═══ Extract ═══

Expectation of the Maximum of iid Gumbel Variables

Question

I keep reading in economics journals about a particular result used in random utility models. One version of the result is: if $\epsilon_i \sim_{iid}, $ Gumbel($\mu, 1), \forall i$, then:

$$E[\max_i(\delta_i + \epsilon_i)] = \mu + \gamma + \ln\left(\sum_i \exp\left\{\delta_i \right\} \right), $$

where $\gamma \approx 0.52277$ is the Euler-Mascheroni constant. I've checked that this makes sense using R, and it does. The CDF for the Gumbel$(\mu, 1)$ distribution is:

$$G(\epsilon_i) = \exp(-\exp(-(\epsilon_i - \mu)))$$

I'm trying to find a proof of this and I've had no success. I've tried to prove it myself but I can't get past a particular step.

Can anyone point me to a proof of this? If not, maybe I can post my attempted proof up to where I get stuck.

Related: https://stats.stackexchange.com/questions/57506/expected-value-of-latent-utility-in-logistic-regression — Adrian, Jan 26 '16 at 08:43
I am missing an explanation what $\delta_i$ means and how many $\epsilon_i$ are used to compute the maximum. — Sextus Empiricus, Oct 14 '21 at 16:58

score 13 · Answer 1 · edited Oct 14 '21 at 16:31

It turns out that an Econometrica article by Kenneth Small and Harvey Rosen showed this in 1981, but in a very specialized context so the result requires a lot of digging, not to mention some training in economics. I decided to prove it in a way I find more accessible.

═══

▸ Objectives
[1] Reproduce the stretch of the Gumbel thread from "I'm trying to" through "find more accessible.", word for word.
[2] In the Gumbel thread, which journal published the article by Kenneth Small and Harvey Rosen?

═══ Excerpted records ═══

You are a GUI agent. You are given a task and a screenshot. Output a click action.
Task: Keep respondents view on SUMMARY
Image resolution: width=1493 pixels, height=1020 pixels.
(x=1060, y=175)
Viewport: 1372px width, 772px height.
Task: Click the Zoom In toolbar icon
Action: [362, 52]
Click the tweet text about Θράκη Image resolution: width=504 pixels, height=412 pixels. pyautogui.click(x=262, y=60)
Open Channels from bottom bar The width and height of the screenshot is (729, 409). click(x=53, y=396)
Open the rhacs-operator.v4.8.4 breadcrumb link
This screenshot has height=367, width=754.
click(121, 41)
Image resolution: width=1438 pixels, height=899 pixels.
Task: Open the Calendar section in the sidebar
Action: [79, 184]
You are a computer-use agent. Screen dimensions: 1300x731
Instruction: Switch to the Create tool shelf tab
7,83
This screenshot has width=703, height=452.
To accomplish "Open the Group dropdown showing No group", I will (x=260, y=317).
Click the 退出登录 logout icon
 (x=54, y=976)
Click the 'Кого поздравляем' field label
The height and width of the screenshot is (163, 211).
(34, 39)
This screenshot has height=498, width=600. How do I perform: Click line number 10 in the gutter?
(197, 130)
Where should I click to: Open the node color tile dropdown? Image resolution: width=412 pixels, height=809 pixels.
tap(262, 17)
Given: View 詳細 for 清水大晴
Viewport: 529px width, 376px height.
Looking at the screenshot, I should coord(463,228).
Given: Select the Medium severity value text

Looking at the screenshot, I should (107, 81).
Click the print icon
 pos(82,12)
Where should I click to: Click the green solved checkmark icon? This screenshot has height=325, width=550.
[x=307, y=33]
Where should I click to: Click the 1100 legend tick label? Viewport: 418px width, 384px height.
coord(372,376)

═══

▸ Solutions for each task
[1]
I'm trying to find a proof of this and I've had no success. I've tried to prove it myself but I can't get past a particular step.

Can anyone point me to a proof of this? If not, maybe I can post my attempted proof up to where I get stuck.

Related: https://stats.stackexchange.com/questions/57506/expected-value-of-latent-utility-in-logistic-regression — Adrian, Jan 26 '16 at 08:43
I am missing an explanation what $\delta_i$ means and how many $\epsilon_i$ are used to compute the maximum. — Sextus Empiricus, Oct 14 '21 at 16:58

score 13 · Answer 1 · edited Oct 14 '21 at 16:31

It turns out that an Econometrica article by Kenneth Small and Harvey Rosen showed this in 1981, but in a very specialized context so the result requires a lot of digging, not to mention some training in economics. I decided to prove it in a way I find more accessible.

[2] Econometrica